> Отрывок:
Читаем Театральная улица полностью

На премьере «Игр» публика тоже разделилась на два враждебных лагеря, но такого скандала, как на «Послеполуденном отдыхе фавна», не произошло. Что думал Дебюсси по поводу интерпретации его музыки, не знаю. Говорят, он сказал лишь: «Pourquoi?» («Зачем?») Но может, это всего лишь выдумка злых языков. Мне он ничего не сказал по поводу этого спектакля, хотя часто приглашал меня в свою ложу. Его обычно сопровождали мадам Дебюсси и их маленькая дочь. Он был так вежлив и обходителен, настолько лишен всяческой позы и сознания своего величия, настолько – искренне восхищался бесхитростной прелестью романтических балетов, за участие в которых так хвалил меня, что, несмотря на его суровый вид и невероятную знаменитость, я получала огромное наслаждение от наших коротких бесед. Правда, разговаривая с олимпийцем, я осмеливалась только бормотать: «Oui Mattre, vous avez raison, Mattre…». («Да, мэтр, вы правы, мэтр…»)

> Письменные задания:
a - Изложите суть отрывка о Дебюсси в двух предложениях.
b - Кто, по словам отрывка, обычно сопровождал Дебюсси?
Следующие строки с отрывком никак не связаны.

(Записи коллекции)

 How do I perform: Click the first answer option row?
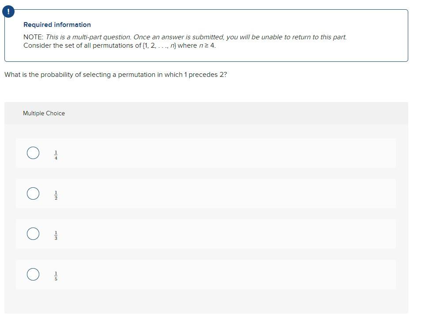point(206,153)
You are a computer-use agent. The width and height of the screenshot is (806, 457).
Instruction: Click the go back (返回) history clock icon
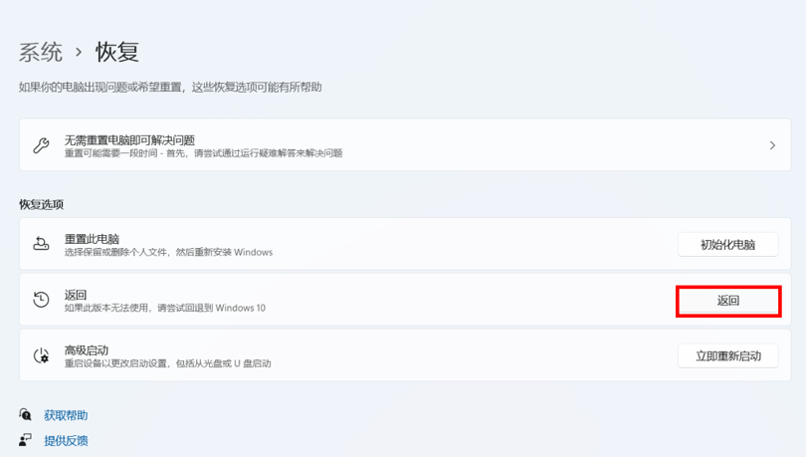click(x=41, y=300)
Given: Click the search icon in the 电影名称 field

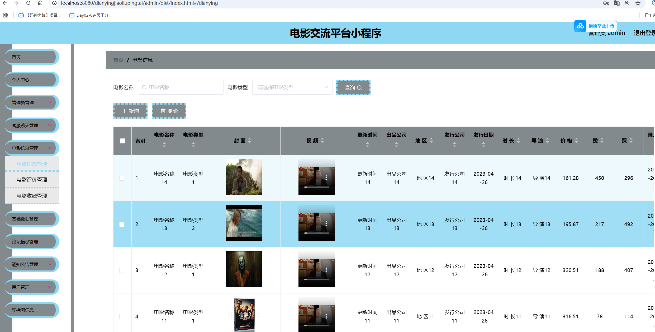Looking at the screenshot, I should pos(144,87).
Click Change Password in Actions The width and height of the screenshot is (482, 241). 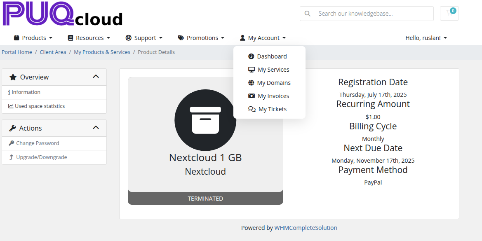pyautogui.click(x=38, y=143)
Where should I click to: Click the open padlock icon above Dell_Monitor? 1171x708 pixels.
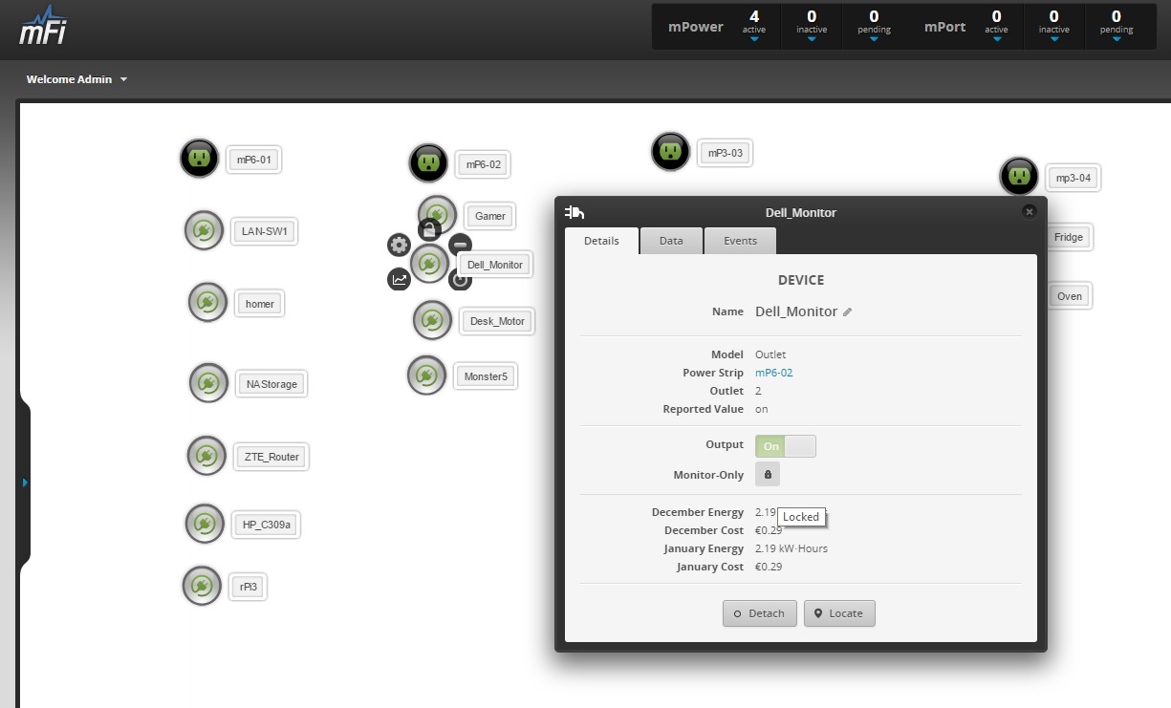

> Ответы:
a - На премьере «Игр» публика разделилась на два враждебных лагеря, однако скандала, как на «Послеполуденном отдыхе фавна», не случилось, а о мнении Дебюсси известно лишь по слухам, будто он спросил: «Зачем?» Дебюсси часто приглашал рассказчицу в свою ложу, и, несмотря на его суровый вид и огромную славу, короткие беседы с ним доставляли ей большое наслаждение, ведь он был вежлив, лишен позы и искренне восхищался романтическими балетами.

b - Мадам Дебюсси и их маленькая дочь.